┌─ Exercise data

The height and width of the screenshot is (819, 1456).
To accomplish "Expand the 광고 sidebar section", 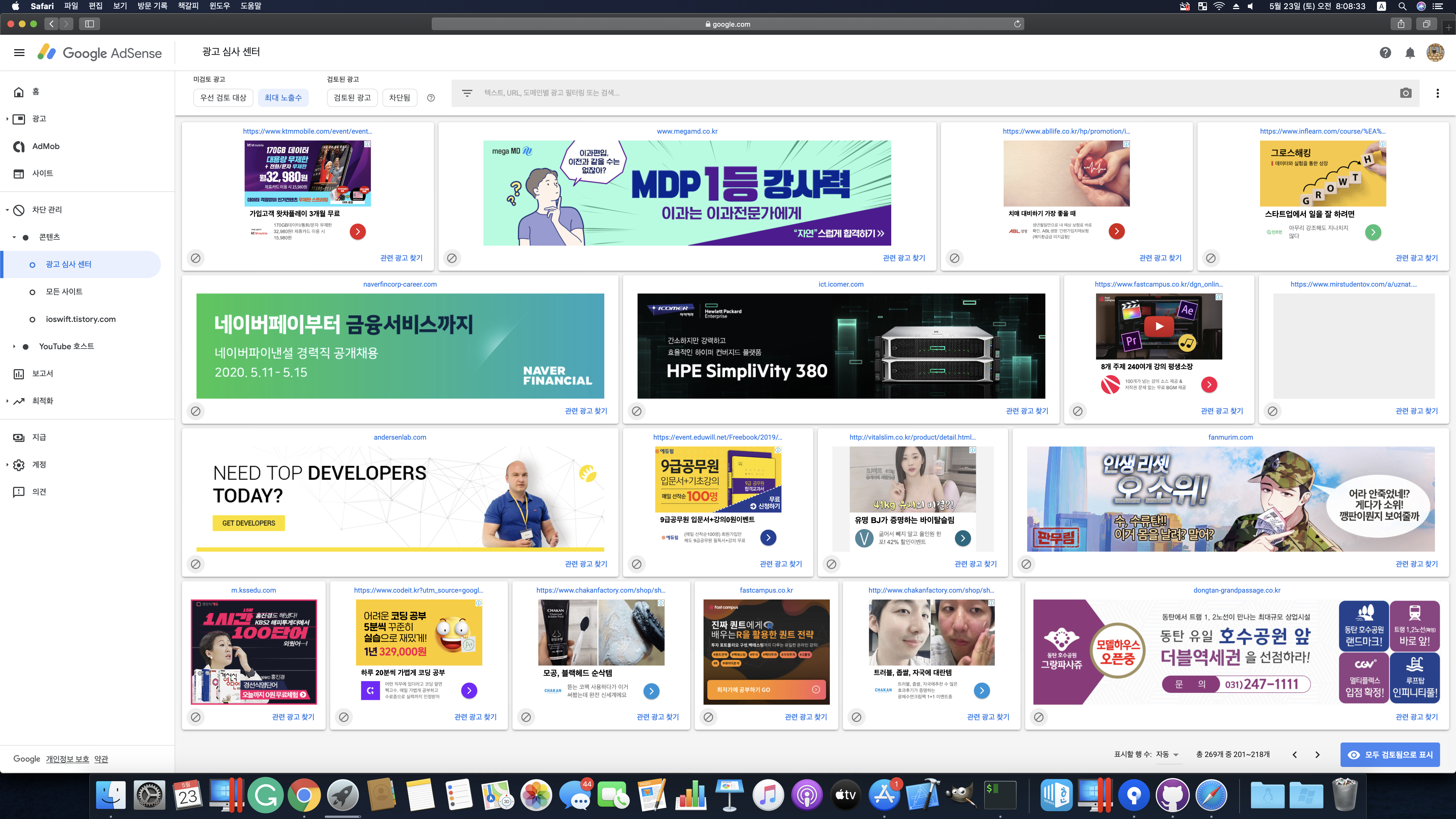I will point(7,119).
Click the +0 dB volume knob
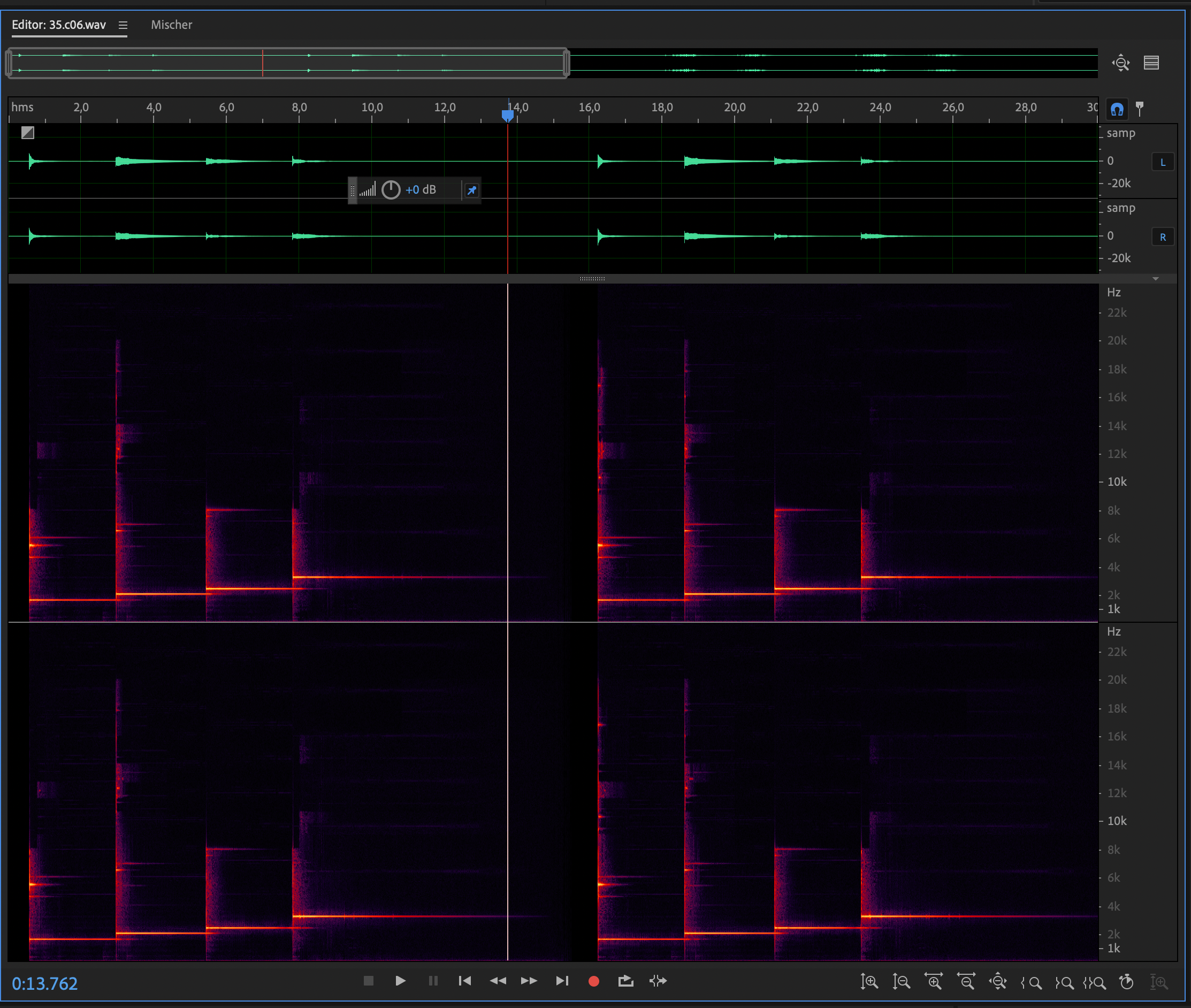Image resolution: width=1191 pixels, height=1008 pixels. (391, 190)
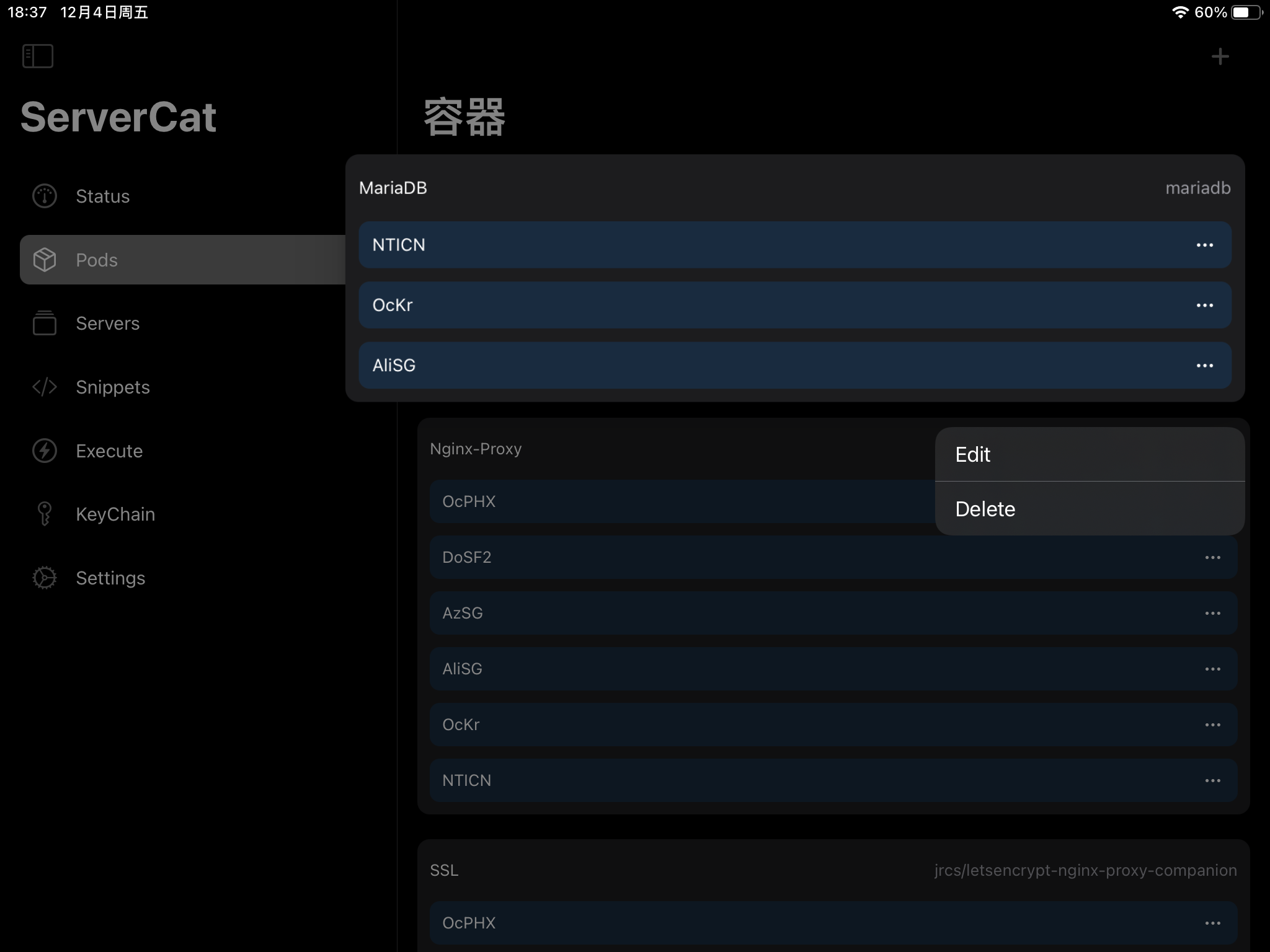Open KeyChain key icon
This screenshot has height=952, width=1270.
pyautogui.click(x=45, y=514)
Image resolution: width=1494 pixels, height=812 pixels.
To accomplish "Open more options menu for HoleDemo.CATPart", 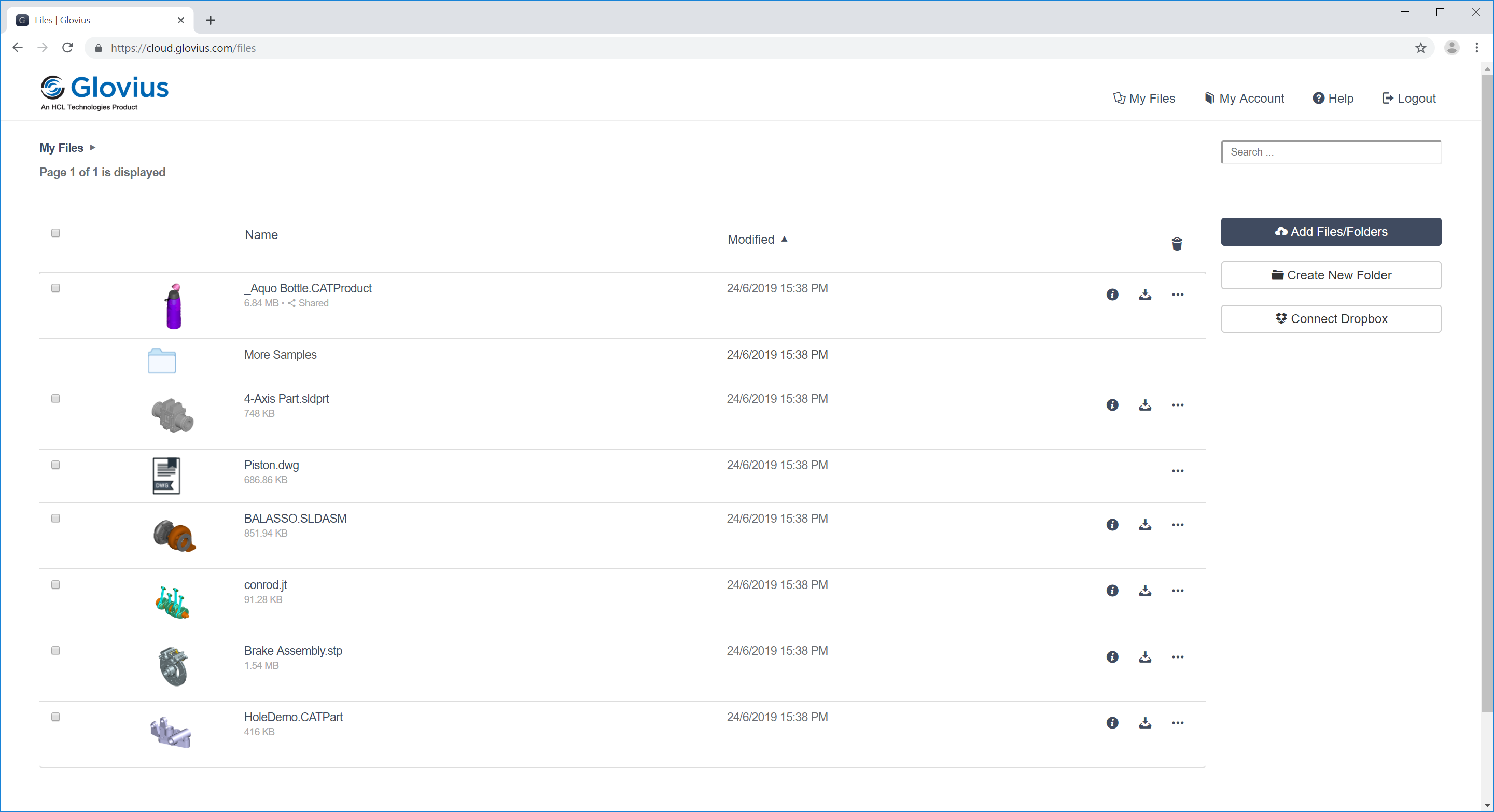I will 1177,723.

└─

→ Activity:
To complete this exercise, transcribe exactly the lines above from the one that holds "Click the +0 dB volume knob" through the one that holds "Image resolution: width=1494". Pictures stay out.

→ Written solution:
Click the +0 dB volume knob
Image resolution: width=1191 pixels, height=1008 pixels. (391, 190)
Open KeyChain key icon
This screenshot has height=952, width=1270.
pyautogui.click(x=45, y=514)
Image resolution: width=1494 pixels, height=812 pixels.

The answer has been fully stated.